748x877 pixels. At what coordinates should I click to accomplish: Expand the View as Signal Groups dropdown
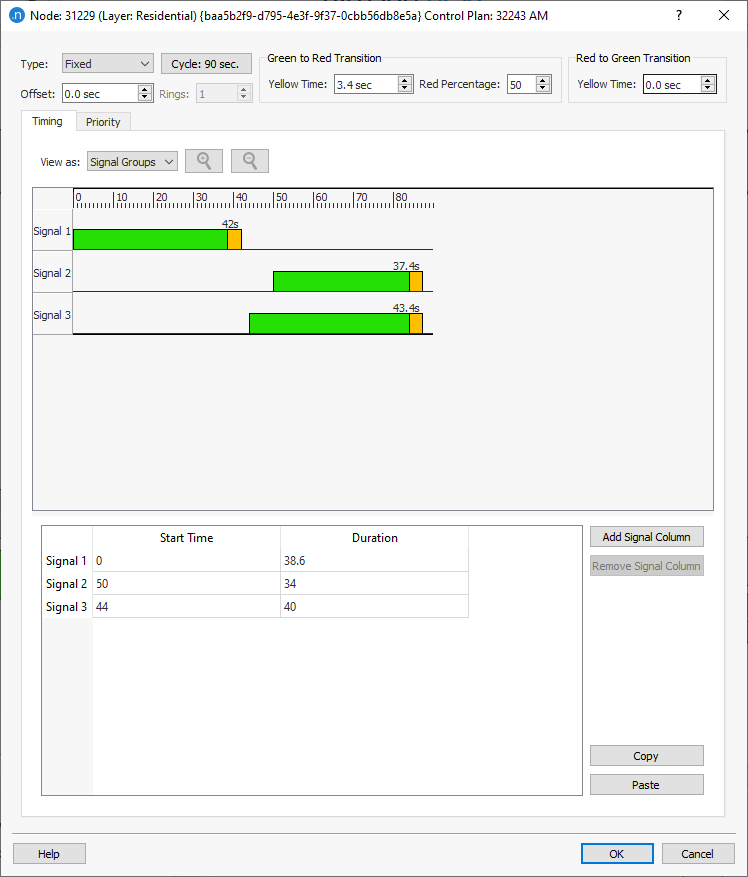[132, 162]
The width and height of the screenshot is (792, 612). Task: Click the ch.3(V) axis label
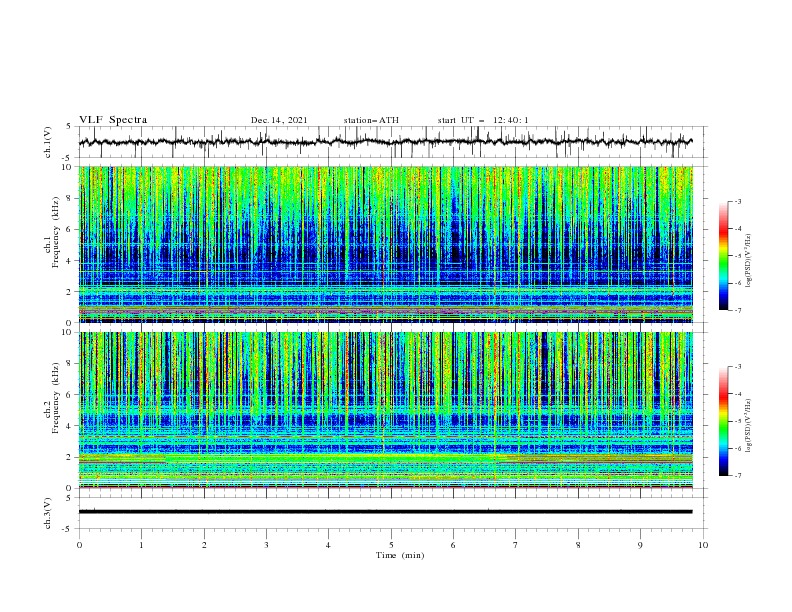point(48,513)
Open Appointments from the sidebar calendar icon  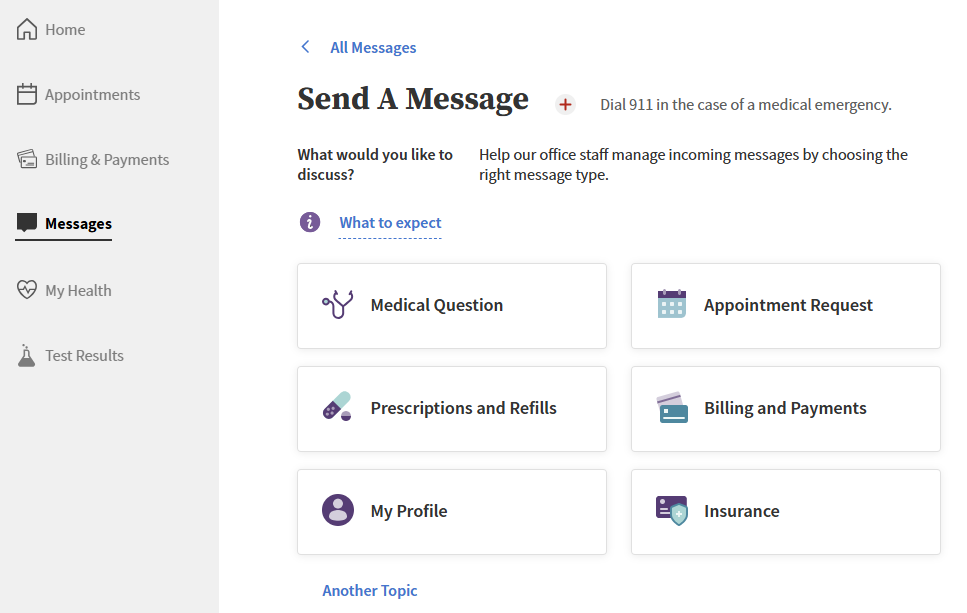pyautogui.click(x=26, y=93)
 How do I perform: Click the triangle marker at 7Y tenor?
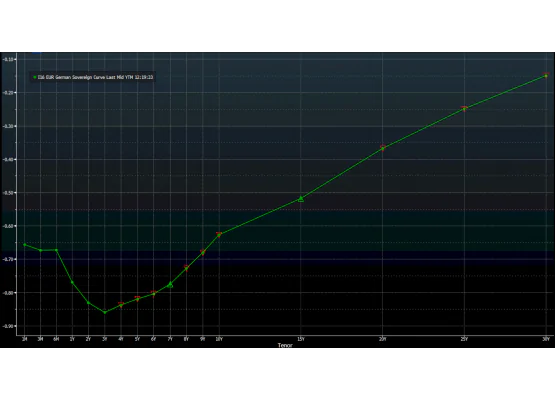click(x=170, y=284)
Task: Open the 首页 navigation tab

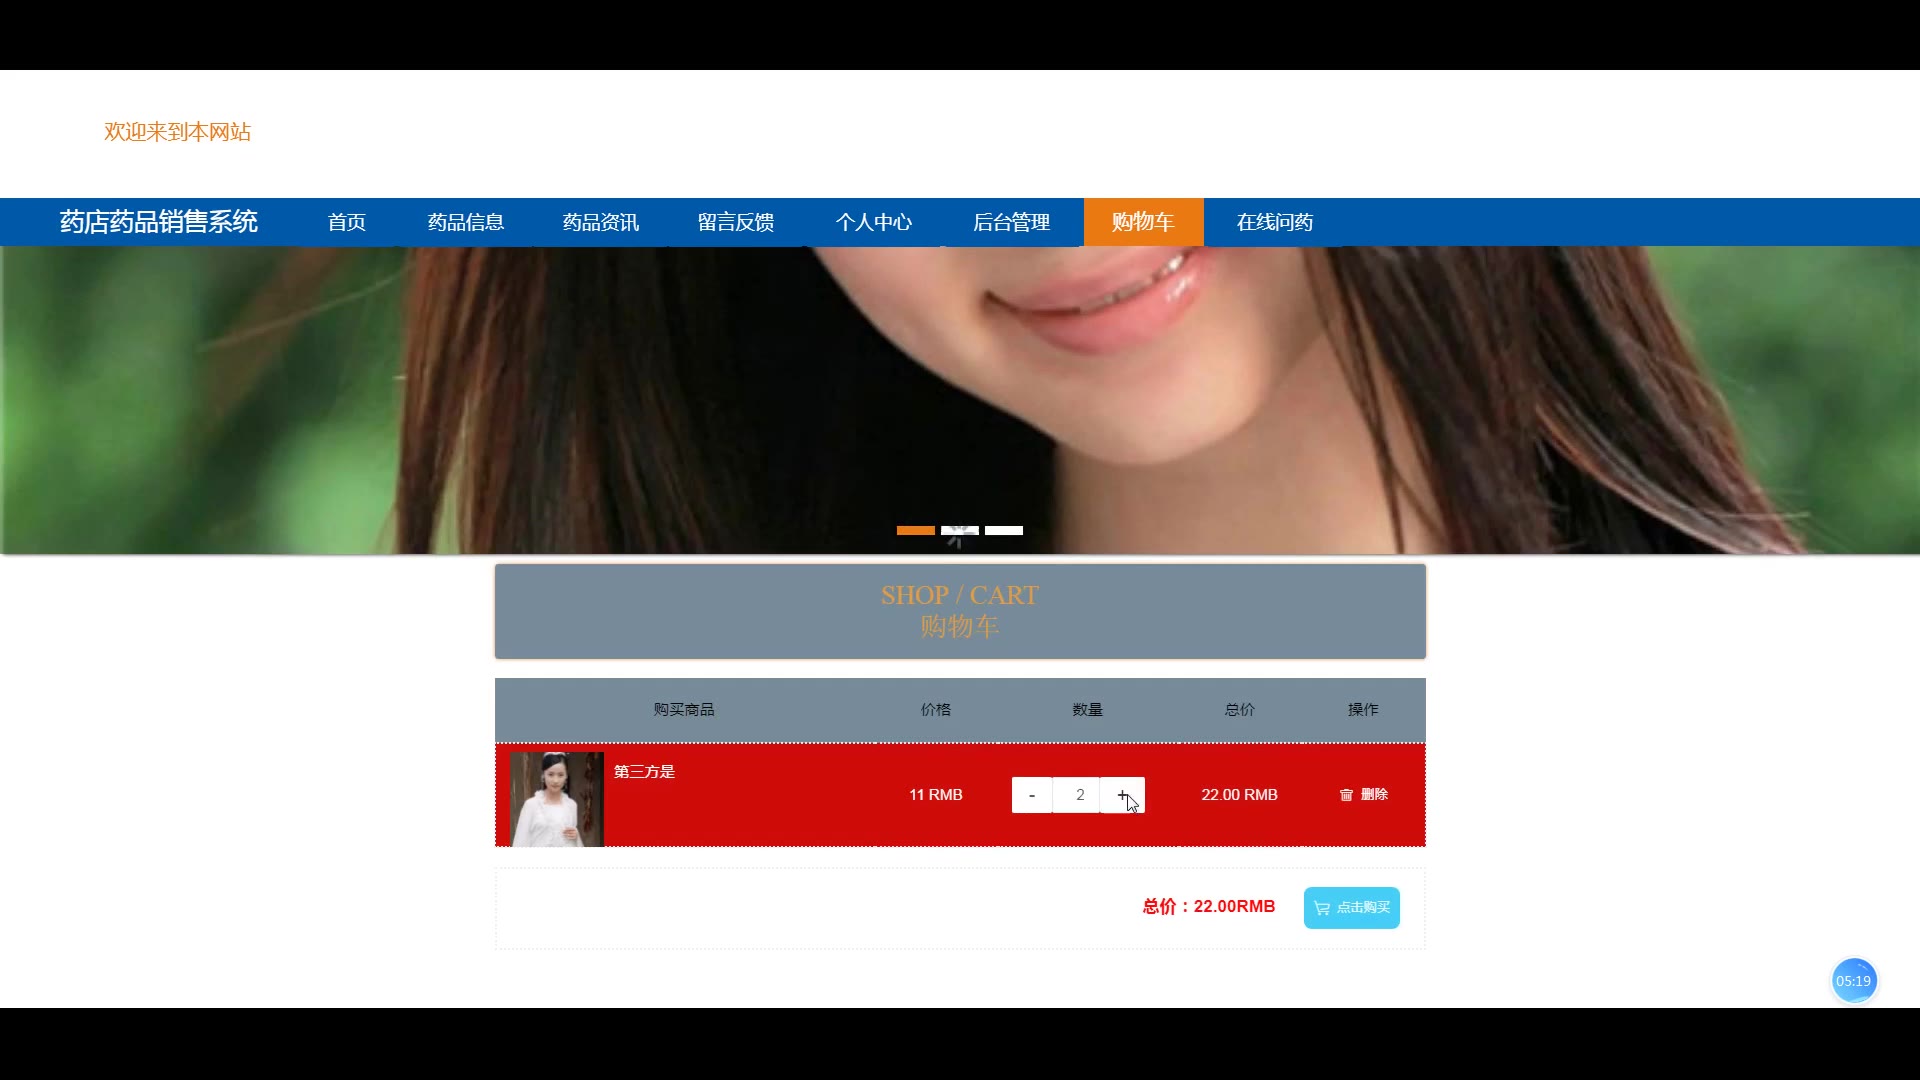Action: [347, 222]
◆ ◆ ◆ ◆ ◆ ◆ ◆
**Written exercise**
Rewrite the entries from the line with "How do I perform: Click" through the end, swapping "triangle" for "square" and leaving everything else as it is. Leave out the pictures.

**Solution**
 How do I perform: Click the square marker at 7Y tenor?
click(x=170, y=284)
Task: Open the 首页 navigation tab

Action: [347, 222]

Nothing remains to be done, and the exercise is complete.